Until recently this approach was hard and available to those with ML prowess, but I am excited with developments happening with the Hugging Face. Hugging Face has become a go-to open-source platform where state-of-the-art pre-trained models (in the relevant domains) are available in the hub — you can download, configure it for your task or fine-tune to your dataset if needed and apply.
This is exciting because now domain specific pre-trained models are becoming available, which you can download and hopefully you will find one that will fit for your data and can be applied to your use case immediately with little to no modification.
Other reason I am excited is — For generic LLM’s like ChatGPT you must provide data — both input and grounding data (your data) which it will retain and likely use them in future. Also, every request received from your users will likely translate into multiple LLM calls for which you will incur charges and those quickly add up. With the Hugging Face, you can have state-of-the-art model for yours to keep, don’t have to share data and have a good control on costs.
This approach of Fine-Tuning an existing model is good for companies who want to build differentiating solution in the marketplace. This approach is good for disruptors/start-ups and organizations who have sensitive data (Financial Organization, etc.) or are working on mission critical use-cases
RAG (Retrieval Augmented Generation Technique)

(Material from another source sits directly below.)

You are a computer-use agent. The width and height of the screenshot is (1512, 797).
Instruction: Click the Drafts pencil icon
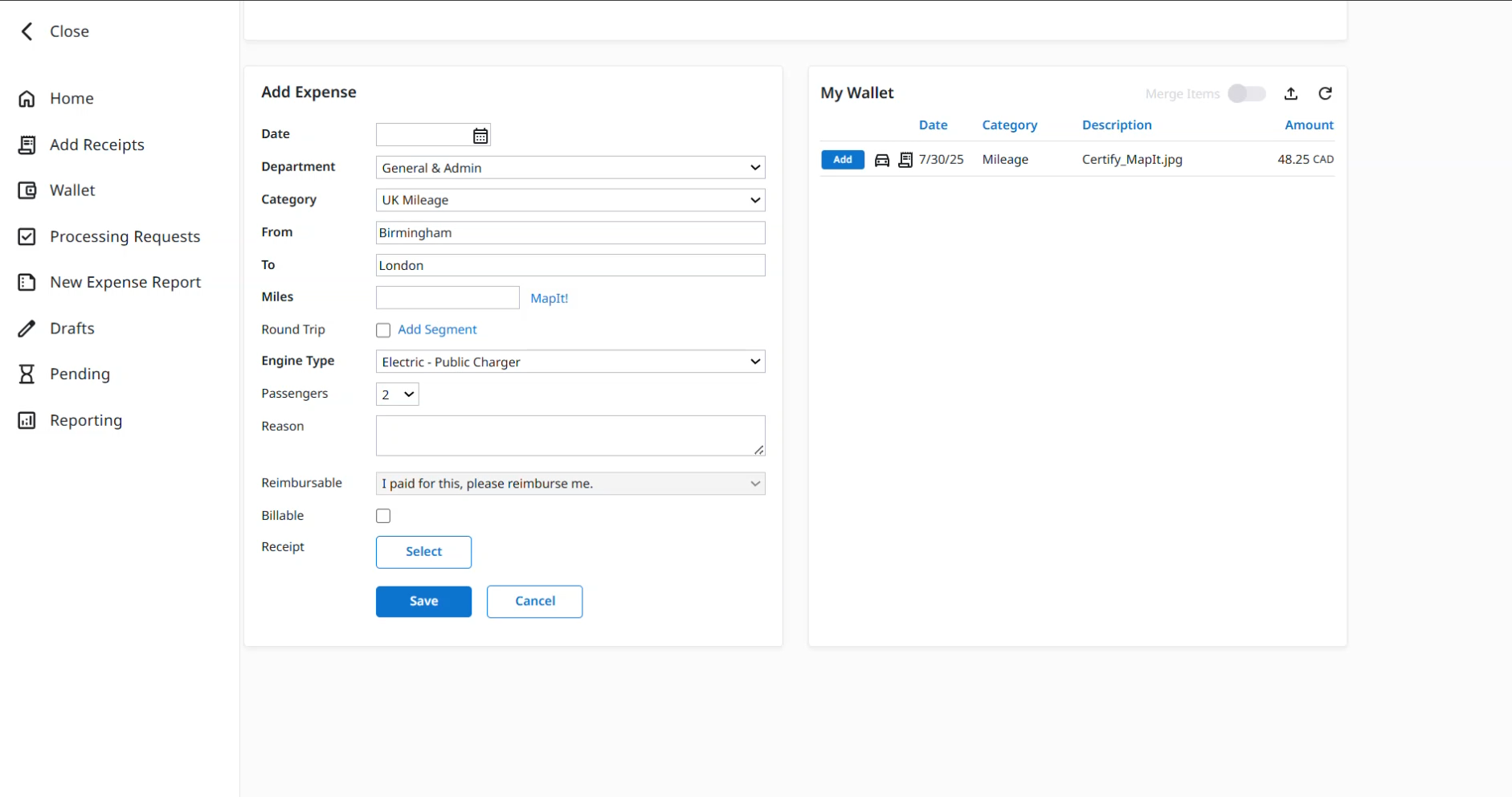point(27,329)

RAG approach is a technique used to improve accuracy of a LLM model by providing additional relevant data at a right time for it to reason. RAG approach is necessary because one of the major challenges with LLM is hallucination — tendency to generate confidently plausible but factually incorrect responses.
RAG addresses hallucination by augmenting LLM’s with external knowledge (Mialon et al.,2023). These methods involve incorporating LLM’s with a retrieval system, which seeks to utilize external knowledge to guide the generation process. Instead of relying solely on the training knowledge of LLM’s, these methods fetch relevant information from external knowledge sources such as websites, document stores, databases etc. and provide it to LLM to reason.
Depending on data and how it is stored, you may use SQL (Database), Spar QL (Knowledge Graphs), embeddings (Unstructured data), or APIs for quick retrieval. Embeddings make unstructured data easily searchable using natural language. This is done by taking unstructured data, generating embeddings, storing them in a vector database (like LlamaIndex or PineCone) and when a query occurs, searching those embeddings for the most relevant context and providing it to LLM.
Providing additional relevant data at a right time allows to expand the model’s limited context window for its reasoning and thereby increasing its accuracy (Mialon et al.,2023).
Amongst the three, this approach is the simplest, and the best part is it does not require skilled ML Scientists or ML engineers. Solutions can be built by Solo developers (read Non-ML Developers) in a matter of weeks, if not days.
This space is rapidly evolving and has really sparked imagination on possible use cases those can be built and employed with this technology. Few recent promising developments include Chain-Of-Thought (Wei et al.,2023), and Verify-and-Edit (Zhao et al.,2023) proposals seem to further enhance performance in generation and reasoning tasks. Also, context windows of models are growing — OpenAI extended to 16K and Anthropic to 100K.
I recommend this approach to everyone, from a solo developer to a large organization. This approach would not necessarily create differentiation in the marketplace, since the MOAT is too small, but it will allow organization to unlock potential, improve productivity and become more efficient in its operations.